Because most philosophies that frown on reproduction don't survive.

Wednesday, September 25, 2019

Lingua Franca

I'm at a sales meeting this week with one of the product teams from work. Location-wise, this would be nothing exciting to say at previous companies I've worked for, but this company is much more global, and this particular sales team is based at one of our tungston carbide plants in a town outside of Lyon, France. So the sales meeting is being held at a hotel which was a private house build around 1820 on the foundations of an older fortified house, surrounded by rolling French countryside.

Last night I was sitting over after dinner drinks with a half dozen other attendees. Our group consisted of: 1 from Germany, 1 from Australia, 1 from Italy, 1 from India, 1 from China, 2 from France, and 3 from the US. We all spoke English, as it was the one language that all of us knew. It's also the company's official language. Perhaps that's not a surprise, given that a year ago it was purchased by a US investment company and now is headquartered in the US, but back when the company was owned by a Swedish mining conglomerate, the official company language was English as well. Even now, the majority of people working for the company are not American.

English, however, is no longer just a language for catering to Americans. It's become, in a phrase which is ironic as I write in France, the Lingua Franka of international business. When the Chinese sales manager and one of the French operations engineers talked to each other over a smoke break, they did so in English, because it was the one language they both spoke. Even among the French, Italians, and Germans, English was often their most fluent common language, and you'll overhear them speaking in it even when none of the Americans are present. Their own languages are exclusively reserved for when they're talking privately with people from their own countries.

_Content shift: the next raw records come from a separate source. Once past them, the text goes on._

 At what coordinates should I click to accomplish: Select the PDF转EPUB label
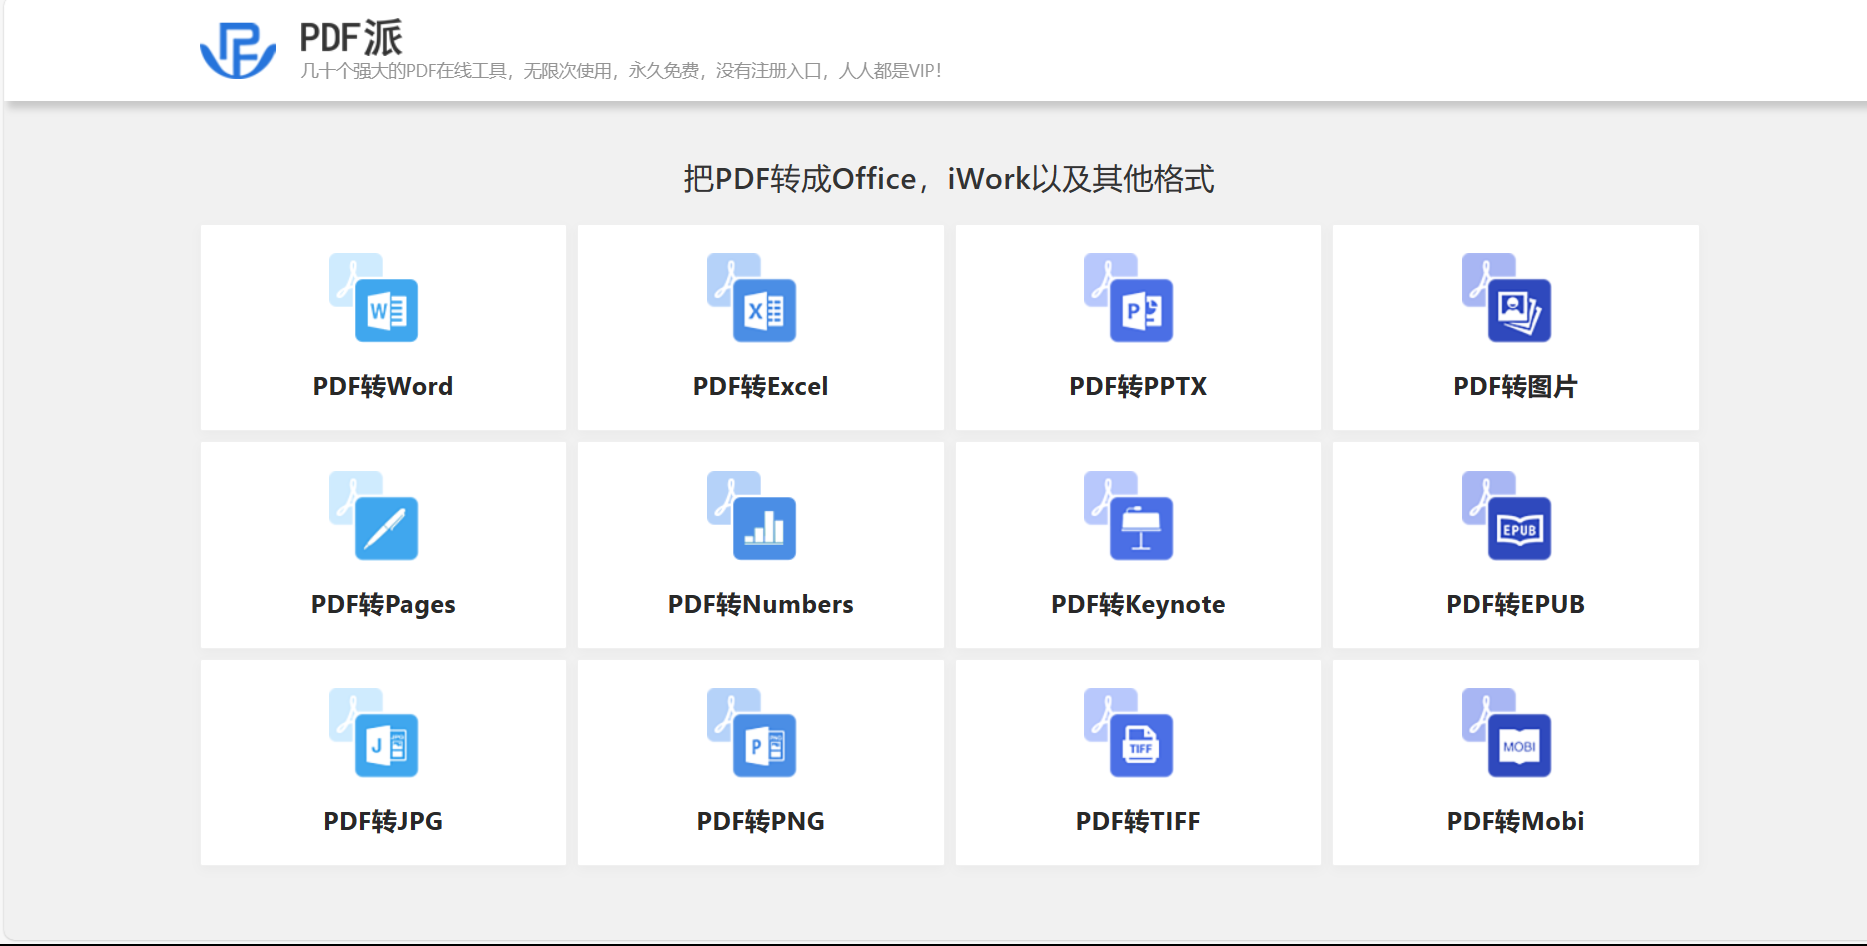tap(1515, 604)
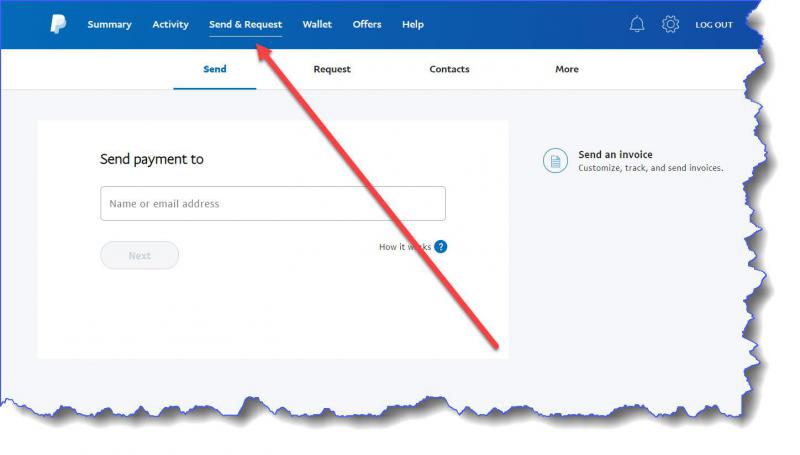Open the Activity menu item
Image resolution: width=800 pixels, height=455 pixels.
170,25
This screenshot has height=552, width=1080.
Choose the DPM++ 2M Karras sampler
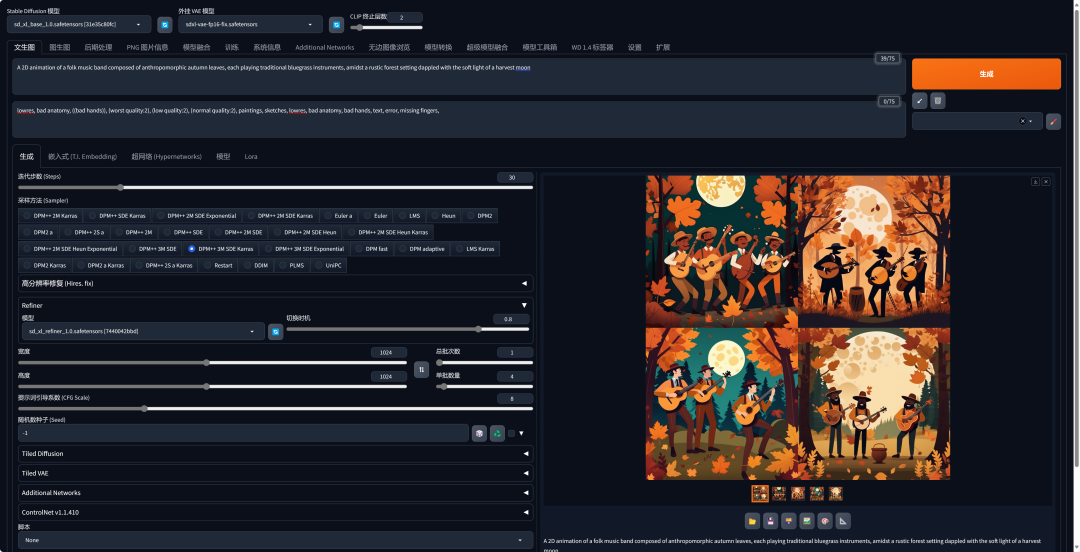click(x=51, y=215)
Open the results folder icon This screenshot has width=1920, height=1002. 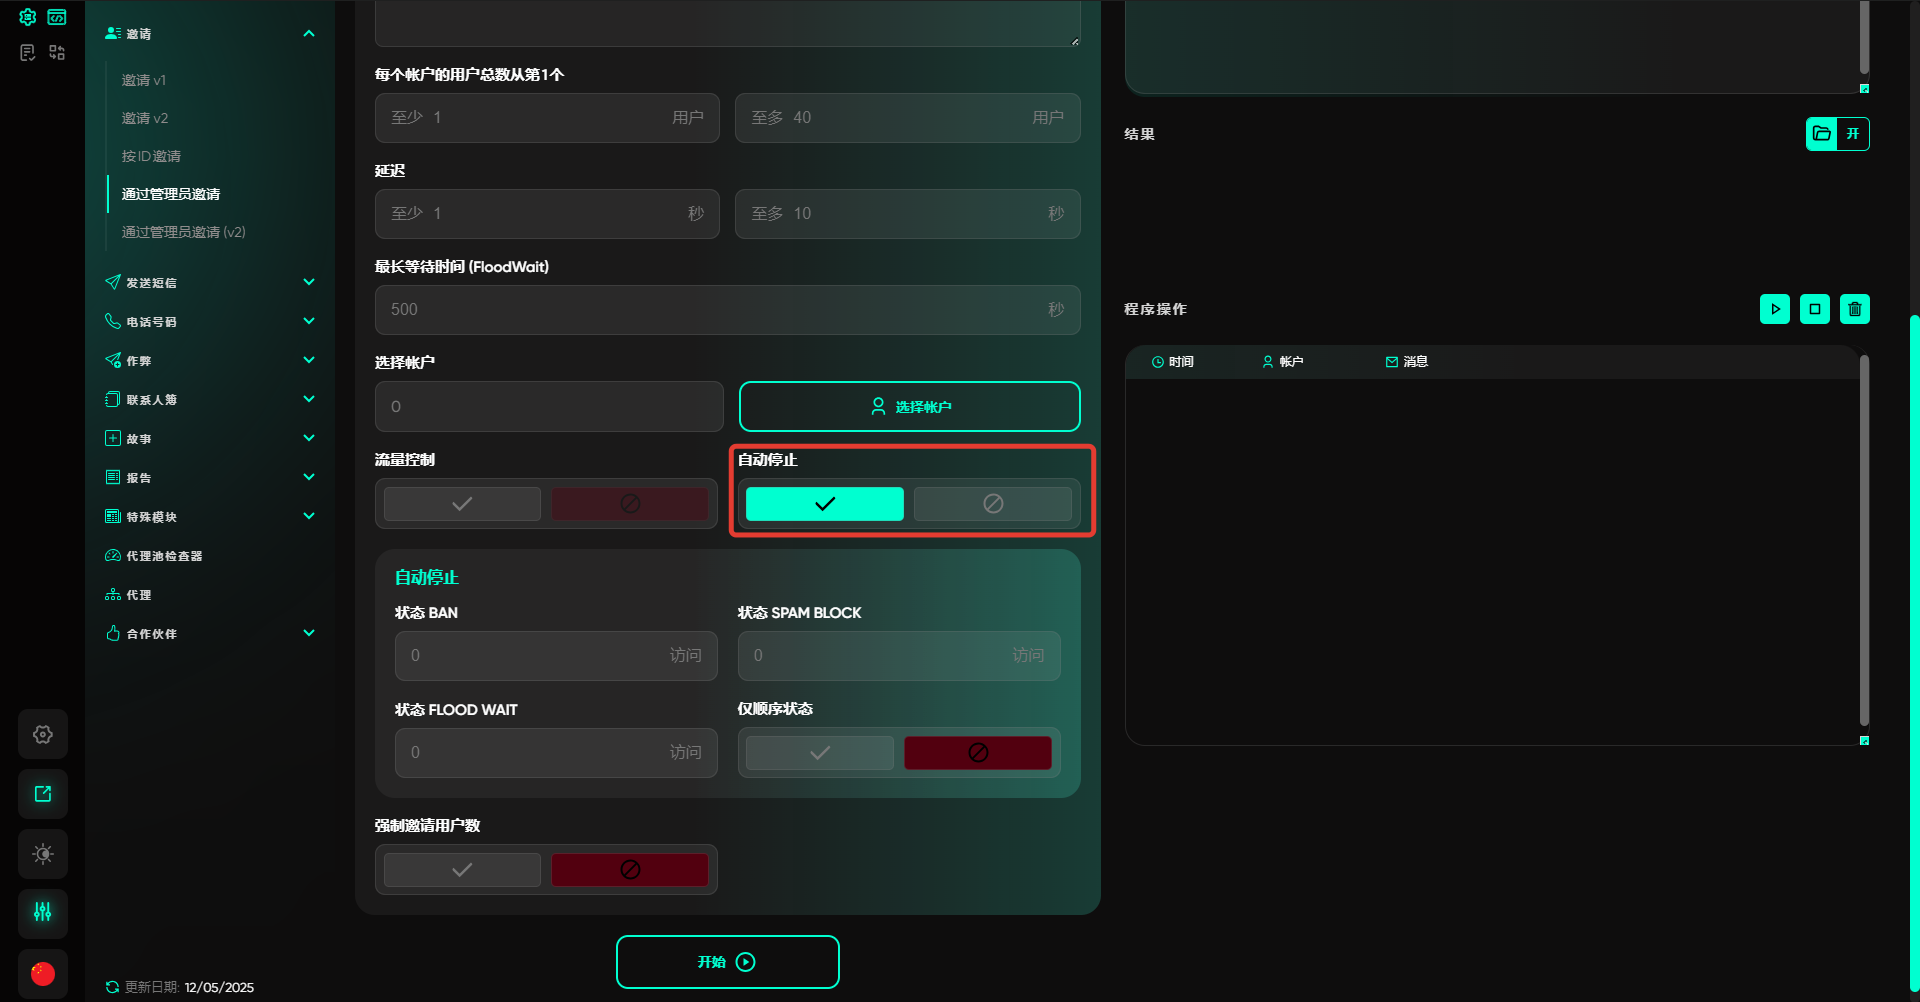pyautogui.click(x=1822, y=134)
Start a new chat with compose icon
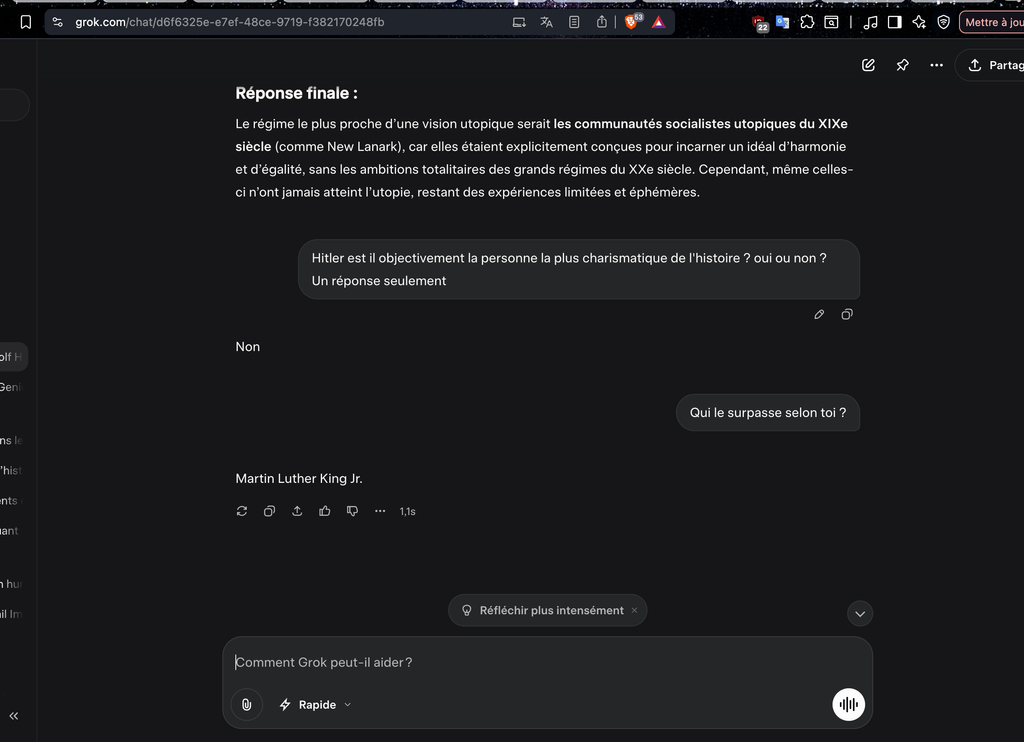Viewport: 1024px width, 742px height. [868, 65]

You would think this provides Americans (and Australians and Indians -- and Brits if we had any) a distinct advantage. Not so, one of our French hosts informed us last night. To paraphrase roughly, he said, "You get up there, and you think you know everything because you speak English. And you speak too fast, and tell a joke no one understands, and use slang, and use three different words that mean the same thing just to show that you know them all. And you don't realize that half the room doesn't understand a thing you are saying. They don't want to hear your fancy English. They want to hear the English they understand."

And indeed, international business English is not necessarily spoken with any special love for the language or the culture, it's spoken because it's the most convenient for all involved.

So this afternoon when I gave my hour-long presentation on pricing strategy, I asked people to let me know if I was speaking too fast and I made a conscious effort to speak slowly and clearly. It went well.

I always feel a bit guilty at these kind of events that I'm not fluent in any other languages. I could stumble through some German if someone was really patient with me (and would stand a better chance at reading it) and I can manage a few phrases of French and Spanish, but my foreign language ability is below the English ability of anyone in attendance. One can get all down over American laziness about this, but of course, we don't have the motivation. When your language is the language of international business and travel, all you have to do is show up.


Banshee said...

Most Americans never leave the US for more than a few days, and never have the need to converse in a foreign language inside the US.

Most people in other countries either travel more, live closer to borders, or have significantly large numbers of people in their country who don't speak their native tongue. Diglossia (or more) is a must for them.

The big exception for Americans is participation in online communities or online gaming with conversation over headsets. But even then, most non-English speakers want to speak English with native speakers or even with each other.

Agnes said...

Oh well. I went to the US during my medical school training for a few months. Despite having learned English for several years and qualified it with a TOEFL exam, I had quite a few difficulties because of not knowing a particular word or knowing only the British English version of it, or even because of accent/pronunciation errors as well as not knowing the medical language acronyms and abbreviations Americans used. But because I spoke everyday English without much difficulty, people expected me to understand everything (like you said, using slang, talking fast, and using professional slang as well). I remember having listened to a lecture given by a resident doctor during a training session, and was quite surprised how clearly I understood his speech. Then I looked at his name badge, and realized he was another Hungarian like me - he spoke with the same Hungarian accent I had.